What to do: Read the lines of the data below and retrieve those with "agent".

Source records:
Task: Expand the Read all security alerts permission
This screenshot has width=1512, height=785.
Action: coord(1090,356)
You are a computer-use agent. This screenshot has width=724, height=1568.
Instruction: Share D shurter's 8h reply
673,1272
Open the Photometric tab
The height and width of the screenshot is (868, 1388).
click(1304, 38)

...

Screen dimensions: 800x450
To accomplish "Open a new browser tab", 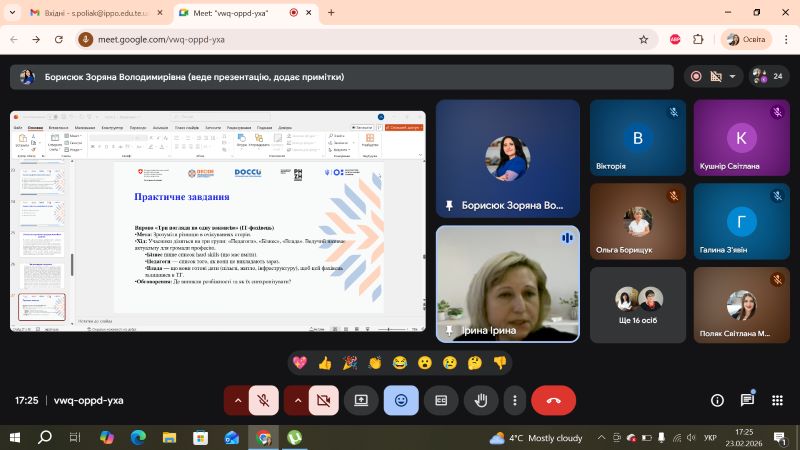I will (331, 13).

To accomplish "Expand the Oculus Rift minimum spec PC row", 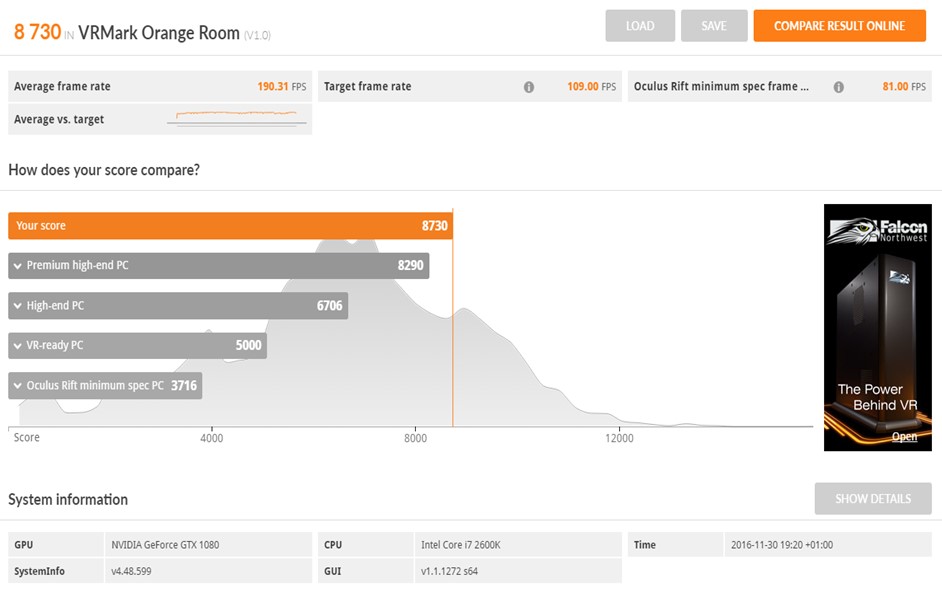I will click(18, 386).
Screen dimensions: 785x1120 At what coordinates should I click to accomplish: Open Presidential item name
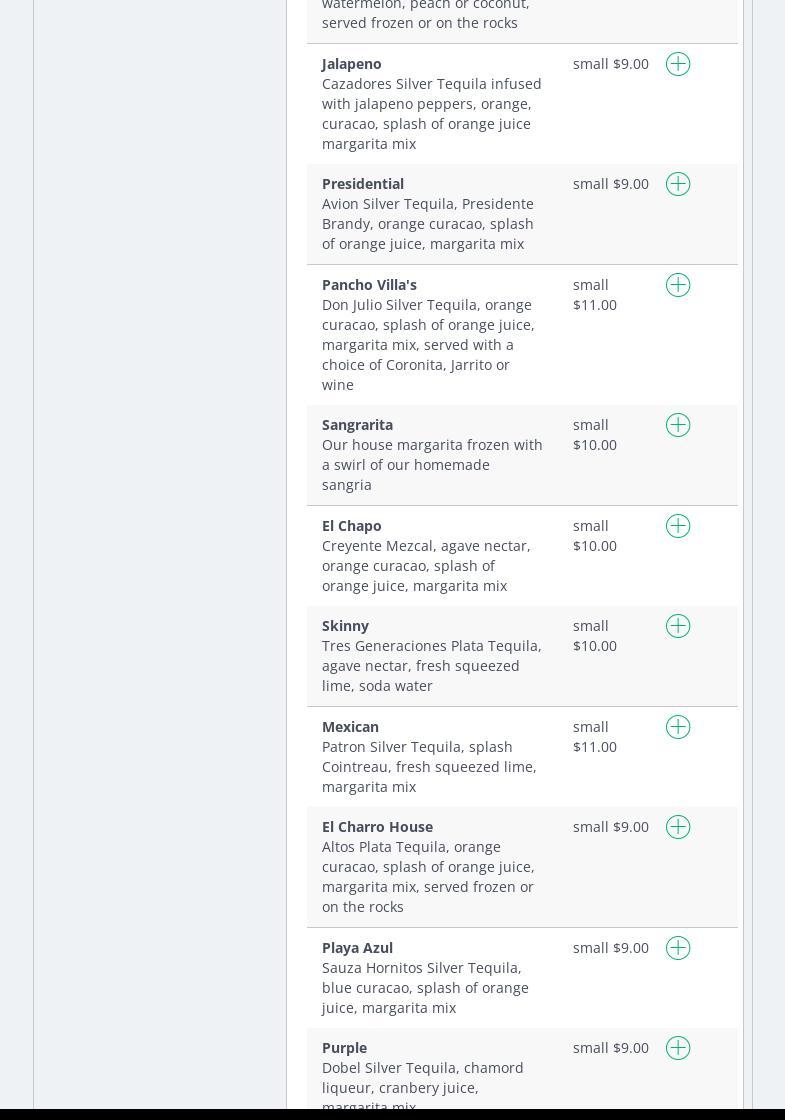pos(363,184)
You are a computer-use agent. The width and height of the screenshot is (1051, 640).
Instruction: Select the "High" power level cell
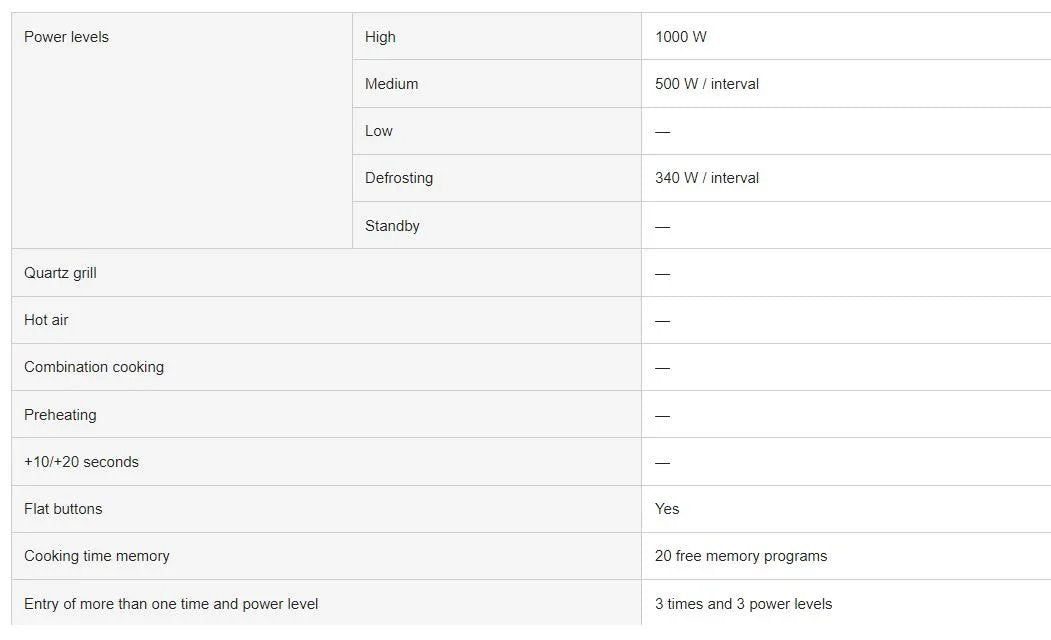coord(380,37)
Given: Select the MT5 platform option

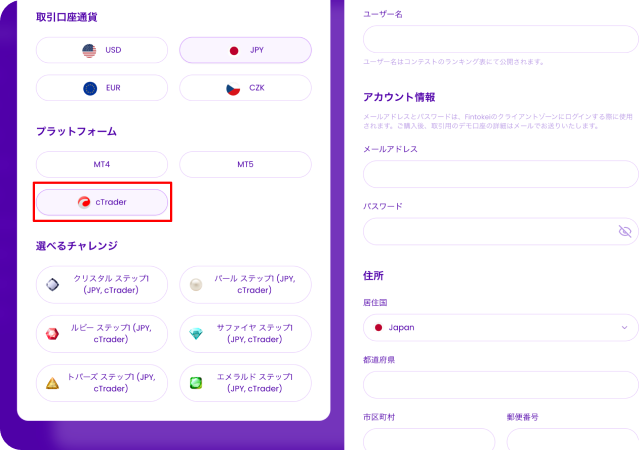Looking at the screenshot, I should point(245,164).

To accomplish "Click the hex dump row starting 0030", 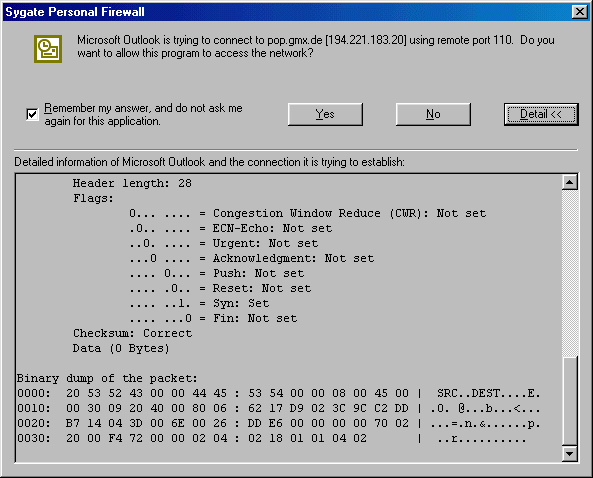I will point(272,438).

Solution for this problem:
You are a computer-use agent. This screenshot has width=724, height=1568.
You are a computer-use agent. The width and height of the screenshot is (1051, 640).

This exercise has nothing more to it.